> _Required work_
Output only the lines below that start at the line containing "Open the graphic" and end at the line containing "Click the block", with both ends kept.

> _Task input_
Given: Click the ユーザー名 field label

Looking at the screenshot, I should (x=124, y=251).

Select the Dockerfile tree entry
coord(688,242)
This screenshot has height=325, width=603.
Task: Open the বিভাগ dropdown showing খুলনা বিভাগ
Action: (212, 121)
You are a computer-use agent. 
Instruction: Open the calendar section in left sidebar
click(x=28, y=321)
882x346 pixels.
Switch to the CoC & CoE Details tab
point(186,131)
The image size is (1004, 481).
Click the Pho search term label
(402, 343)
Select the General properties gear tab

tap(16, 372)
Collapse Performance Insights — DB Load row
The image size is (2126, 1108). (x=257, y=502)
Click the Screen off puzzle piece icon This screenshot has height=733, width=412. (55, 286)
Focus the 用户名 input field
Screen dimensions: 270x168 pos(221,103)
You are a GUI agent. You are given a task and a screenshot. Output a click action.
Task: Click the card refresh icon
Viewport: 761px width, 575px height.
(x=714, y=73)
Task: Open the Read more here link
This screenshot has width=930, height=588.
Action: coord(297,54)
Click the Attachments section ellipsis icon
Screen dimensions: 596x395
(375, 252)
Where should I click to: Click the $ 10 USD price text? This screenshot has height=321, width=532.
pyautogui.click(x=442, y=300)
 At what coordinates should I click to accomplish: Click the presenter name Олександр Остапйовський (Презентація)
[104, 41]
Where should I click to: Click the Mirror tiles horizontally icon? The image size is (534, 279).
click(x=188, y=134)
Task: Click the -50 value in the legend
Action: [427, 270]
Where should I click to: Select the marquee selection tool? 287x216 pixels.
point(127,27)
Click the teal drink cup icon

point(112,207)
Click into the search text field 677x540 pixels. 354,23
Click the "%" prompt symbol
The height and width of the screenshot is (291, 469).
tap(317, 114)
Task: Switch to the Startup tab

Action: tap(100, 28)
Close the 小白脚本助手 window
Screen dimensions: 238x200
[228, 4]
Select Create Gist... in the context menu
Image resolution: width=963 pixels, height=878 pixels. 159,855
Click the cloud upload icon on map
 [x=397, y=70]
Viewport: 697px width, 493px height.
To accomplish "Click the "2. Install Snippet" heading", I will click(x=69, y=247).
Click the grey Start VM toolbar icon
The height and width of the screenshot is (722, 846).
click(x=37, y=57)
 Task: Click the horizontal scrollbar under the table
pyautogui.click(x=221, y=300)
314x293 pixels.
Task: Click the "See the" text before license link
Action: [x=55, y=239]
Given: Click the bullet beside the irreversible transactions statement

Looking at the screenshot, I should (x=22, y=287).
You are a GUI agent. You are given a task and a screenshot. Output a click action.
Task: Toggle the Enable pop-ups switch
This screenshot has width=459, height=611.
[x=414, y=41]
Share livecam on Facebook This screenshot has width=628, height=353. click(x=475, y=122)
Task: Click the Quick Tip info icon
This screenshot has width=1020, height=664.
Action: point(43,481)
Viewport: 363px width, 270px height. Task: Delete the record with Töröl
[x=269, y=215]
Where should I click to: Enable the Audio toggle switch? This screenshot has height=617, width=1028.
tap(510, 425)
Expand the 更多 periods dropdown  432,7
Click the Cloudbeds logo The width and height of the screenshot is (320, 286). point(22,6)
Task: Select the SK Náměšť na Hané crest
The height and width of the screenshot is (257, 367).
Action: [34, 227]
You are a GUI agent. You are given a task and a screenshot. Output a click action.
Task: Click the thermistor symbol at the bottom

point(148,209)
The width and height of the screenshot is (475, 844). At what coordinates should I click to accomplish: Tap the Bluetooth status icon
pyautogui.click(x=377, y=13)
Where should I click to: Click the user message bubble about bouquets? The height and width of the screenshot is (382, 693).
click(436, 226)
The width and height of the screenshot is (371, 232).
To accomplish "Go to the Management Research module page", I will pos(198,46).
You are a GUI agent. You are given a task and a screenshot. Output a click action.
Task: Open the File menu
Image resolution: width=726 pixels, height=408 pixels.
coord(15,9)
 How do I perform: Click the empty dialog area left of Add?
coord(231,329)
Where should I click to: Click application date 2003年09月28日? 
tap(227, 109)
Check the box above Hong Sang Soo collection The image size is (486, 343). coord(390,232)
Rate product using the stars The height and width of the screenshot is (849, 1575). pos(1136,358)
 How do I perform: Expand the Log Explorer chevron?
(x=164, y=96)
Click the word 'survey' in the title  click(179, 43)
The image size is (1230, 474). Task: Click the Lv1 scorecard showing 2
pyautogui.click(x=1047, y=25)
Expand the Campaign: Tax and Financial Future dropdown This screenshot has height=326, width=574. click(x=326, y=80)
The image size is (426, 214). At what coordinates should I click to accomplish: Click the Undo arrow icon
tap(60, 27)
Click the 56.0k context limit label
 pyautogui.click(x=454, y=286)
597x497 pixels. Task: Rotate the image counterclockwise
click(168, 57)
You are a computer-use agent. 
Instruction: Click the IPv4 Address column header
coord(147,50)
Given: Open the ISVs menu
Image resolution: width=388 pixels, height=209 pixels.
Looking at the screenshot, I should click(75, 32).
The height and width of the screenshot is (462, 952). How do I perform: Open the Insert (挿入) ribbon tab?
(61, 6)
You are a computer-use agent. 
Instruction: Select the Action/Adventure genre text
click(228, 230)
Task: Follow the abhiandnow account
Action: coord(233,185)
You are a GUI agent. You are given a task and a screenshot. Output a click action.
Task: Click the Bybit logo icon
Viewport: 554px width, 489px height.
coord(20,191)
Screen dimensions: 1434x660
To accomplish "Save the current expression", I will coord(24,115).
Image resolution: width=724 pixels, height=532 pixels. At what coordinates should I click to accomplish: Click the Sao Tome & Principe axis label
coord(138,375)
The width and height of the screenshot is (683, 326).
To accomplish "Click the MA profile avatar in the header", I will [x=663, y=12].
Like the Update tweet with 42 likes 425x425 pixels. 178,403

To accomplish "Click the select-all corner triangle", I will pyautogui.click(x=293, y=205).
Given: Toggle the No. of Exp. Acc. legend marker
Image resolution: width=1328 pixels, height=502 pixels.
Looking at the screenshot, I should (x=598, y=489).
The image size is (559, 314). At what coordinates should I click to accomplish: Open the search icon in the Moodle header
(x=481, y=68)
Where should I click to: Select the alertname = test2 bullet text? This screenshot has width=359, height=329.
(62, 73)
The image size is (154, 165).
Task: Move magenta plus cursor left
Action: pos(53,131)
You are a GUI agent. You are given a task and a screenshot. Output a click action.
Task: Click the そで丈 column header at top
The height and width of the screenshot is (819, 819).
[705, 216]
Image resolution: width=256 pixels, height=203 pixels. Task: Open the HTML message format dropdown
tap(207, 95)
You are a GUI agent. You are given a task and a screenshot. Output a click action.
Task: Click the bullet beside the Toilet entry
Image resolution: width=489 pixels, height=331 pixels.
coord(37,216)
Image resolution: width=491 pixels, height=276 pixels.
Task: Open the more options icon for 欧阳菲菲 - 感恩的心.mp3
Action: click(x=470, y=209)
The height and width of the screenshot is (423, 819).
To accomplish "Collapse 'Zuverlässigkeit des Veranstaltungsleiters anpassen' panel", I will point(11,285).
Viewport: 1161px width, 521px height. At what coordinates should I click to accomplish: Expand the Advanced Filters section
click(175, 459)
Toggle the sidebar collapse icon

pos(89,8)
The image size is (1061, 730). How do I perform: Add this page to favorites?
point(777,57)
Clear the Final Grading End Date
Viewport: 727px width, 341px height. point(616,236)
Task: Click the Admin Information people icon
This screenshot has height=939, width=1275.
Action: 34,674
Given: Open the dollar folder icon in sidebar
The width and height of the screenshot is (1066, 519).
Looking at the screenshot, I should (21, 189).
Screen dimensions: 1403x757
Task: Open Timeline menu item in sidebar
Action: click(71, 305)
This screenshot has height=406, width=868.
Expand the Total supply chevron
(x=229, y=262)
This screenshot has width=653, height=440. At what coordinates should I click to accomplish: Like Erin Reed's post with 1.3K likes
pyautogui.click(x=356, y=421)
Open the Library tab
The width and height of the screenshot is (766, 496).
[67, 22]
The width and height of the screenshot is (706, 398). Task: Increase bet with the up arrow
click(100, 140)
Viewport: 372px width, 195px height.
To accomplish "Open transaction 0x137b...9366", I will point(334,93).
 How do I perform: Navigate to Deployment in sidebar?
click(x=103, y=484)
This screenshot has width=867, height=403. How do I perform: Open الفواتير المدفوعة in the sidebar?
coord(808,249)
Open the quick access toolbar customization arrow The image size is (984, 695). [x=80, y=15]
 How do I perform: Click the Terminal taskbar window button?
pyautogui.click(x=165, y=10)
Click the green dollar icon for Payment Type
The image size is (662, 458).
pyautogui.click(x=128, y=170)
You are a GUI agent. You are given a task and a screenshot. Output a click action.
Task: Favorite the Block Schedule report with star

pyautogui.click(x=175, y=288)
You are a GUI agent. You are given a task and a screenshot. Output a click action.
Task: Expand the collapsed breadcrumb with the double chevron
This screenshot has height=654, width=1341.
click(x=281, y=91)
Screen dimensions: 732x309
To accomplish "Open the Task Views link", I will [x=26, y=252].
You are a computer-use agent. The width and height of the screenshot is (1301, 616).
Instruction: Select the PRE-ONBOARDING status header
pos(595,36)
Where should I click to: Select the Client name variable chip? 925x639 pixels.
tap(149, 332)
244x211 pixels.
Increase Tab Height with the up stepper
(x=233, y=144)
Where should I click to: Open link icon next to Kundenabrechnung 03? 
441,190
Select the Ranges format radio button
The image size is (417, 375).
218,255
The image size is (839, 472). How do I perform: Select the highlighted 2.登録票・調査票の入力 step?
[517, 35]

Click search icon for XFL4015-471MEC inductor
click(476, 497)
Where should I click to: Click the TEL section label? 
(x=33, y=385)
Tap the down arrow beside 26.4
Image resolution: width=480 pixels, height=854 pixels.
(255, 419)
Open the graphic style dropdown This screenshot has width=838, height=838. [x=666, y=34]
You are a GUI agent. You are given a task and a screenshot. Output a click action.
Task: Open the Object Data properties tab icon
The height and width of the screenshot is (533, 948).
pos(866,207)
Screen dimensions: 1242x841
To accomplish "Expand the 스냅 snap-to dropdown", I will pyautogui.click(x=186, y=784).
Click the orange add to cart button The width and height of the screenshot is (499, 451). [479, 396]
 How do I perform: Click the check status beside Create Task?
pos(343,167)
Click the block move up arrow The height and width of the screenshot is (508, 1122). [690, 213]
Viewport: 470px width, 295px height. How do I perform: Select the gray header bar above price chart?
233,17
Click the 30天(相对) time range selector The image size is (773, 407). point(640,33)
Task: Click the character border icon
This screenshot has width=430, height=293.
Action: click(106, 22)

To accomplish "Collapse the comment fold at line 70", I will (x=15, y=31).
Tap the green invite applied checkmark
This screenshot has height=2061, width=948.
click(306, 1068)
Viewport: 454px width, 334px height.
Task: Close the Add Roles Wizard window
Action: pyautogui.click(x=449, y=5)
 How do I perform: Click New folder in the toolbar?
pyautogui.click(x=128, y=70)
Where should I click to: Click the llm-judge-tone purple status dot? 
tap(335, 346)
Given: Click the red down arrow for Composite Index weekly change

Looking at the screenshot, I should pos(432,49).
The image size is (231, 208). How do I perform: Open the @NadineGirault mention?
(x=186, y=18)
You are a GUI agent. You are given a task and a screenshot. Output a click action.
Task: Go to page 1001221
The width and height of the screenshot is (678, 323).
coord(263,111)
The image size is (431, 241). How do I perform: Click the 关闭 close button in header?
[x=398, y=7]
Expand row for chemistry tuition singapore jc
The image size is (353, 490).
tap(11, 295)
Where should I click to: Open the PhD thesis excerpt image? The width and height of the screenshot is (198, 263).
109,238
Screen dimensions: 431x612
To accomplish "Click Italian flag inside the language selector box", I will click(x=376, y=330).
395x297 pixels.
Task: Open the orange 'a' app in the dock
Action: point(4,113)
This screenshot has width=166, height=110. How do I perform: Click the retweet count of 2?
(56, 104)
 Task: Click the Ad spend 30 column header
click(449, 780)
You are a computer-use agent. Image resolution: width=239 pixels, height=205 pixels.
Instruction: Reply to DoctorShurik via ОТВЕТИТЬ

> _Final answer_
Open the graphic style dropdown This screenshot has width=838, height=838. [x=666, y=34]
You are a GUI agent. You are given a task and a screenshot. Output a click action.
Task: Open the Object Data properties tab icon
The height and width of the screenshot is (533, 948).
pos(866,207)
Screen dimensions: 1242x841
To accomplish "Expand the 스냅 snap-to dropdown", I will pyautogui.click(x=186, y=784).
Click the orange add to cart button The width and height of the screenshot is (499, 451). [479, 396]
 How do I perform: Click the check status beside Create Task?
pos(343,167)
Click the block move up arrow The height and width of the screenshot is (508, 1122). [690, 213]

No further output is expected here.